バングラデシュで好まれる「豊満な女性」
後味の悪い話だったが、もう少しこのトーンにお付き合いいただきたい。世界中を旅して取材していると売春にまつわる悲惨な話を耳にすることは多い。以前、世界一危険な仕事といわれる、バングラデシュにある「船の墓場」と呼ばれる船の解体所を訪れた。その際に訪問することがかなわなかった場所がある。それが売春宿だった。
バングラデシュの男が一般的に好むとされる性癖がある。それは豊満な女性である。
だが、売春宿で働いている女たちは、病気や貧しさなど様々な事情から痩せていることも珍しくない。そんな非人道的な状況が許されるはずがないと思うのだが、現実はもっとむごたらしい。
バングラデシュでは、売春そのものを政府が公認しているために、全体的に取り締まりがゆるいとされているのだ。なかには、児童買春を生業とするために、人身売買に手を出す業者もいるほどだ。
リクルートスタイルが非人道的だとしても、働くことになった以上は逃れられないため、女性たちは客をとるしかない。それも男たちの気を惹くために驚くべき手段をとるのだ。
牛用ステロイド剤を摂取して太る女性たち
オラデクソンという薬品を知っているだろうか? ほとんどの方は聞いたこともないだろう。それもそのはずで、ステロイドなのである。それも牛用のものなので、獣医か酪農家でないと耳にすることもないだろう。
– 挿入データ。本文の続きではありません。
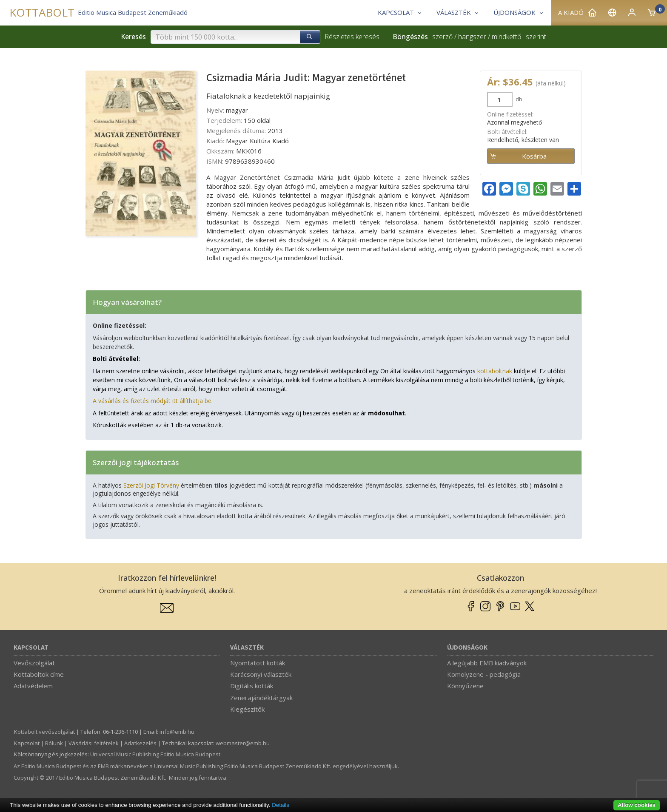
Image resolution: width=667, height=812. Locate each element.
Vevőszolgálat (34, 663)
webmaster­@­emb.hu (242, 743)
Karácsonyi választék (261, 674)
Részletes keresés (352, 37)
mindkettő (506, 37)
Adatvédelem (33, 686)
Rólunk (54, 743)
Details (280, 805)
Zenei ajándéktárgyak (261, 698)
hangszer (472, 37)
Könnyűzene (465, 686)
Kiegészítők (247, 709)
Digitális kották (251, 686)
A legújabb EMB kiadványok (487, 663)
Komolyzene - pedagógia (484, 674)
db (518, 99)
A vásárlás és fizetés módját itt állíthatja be (152, 400)
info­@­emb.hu (177, 732)
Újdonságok (467, 647)
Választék (247, 647)
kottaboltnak (495, 371)
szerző (442, 37)
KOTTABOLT (42, 12)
彼女たちは、そんな牛用ステロイド剤を摂取し、太って豊満な体にするのだ。この話を聞いたときに、この世の地獄のひとつかもしれないと思った。
男の性癖のために肉体を改造して、薬の副作用や性病によって人生を奪われていく。それも若いというか、ほとんど子どものような女の子たちがである。
彼女たちは、様々な理由があって売春宿で働いている。貧困、離婚、人身売買……。どんな理由であれ、そこにしか居場所がない人たちがいるという現実を知ったのは、20歳のときだった。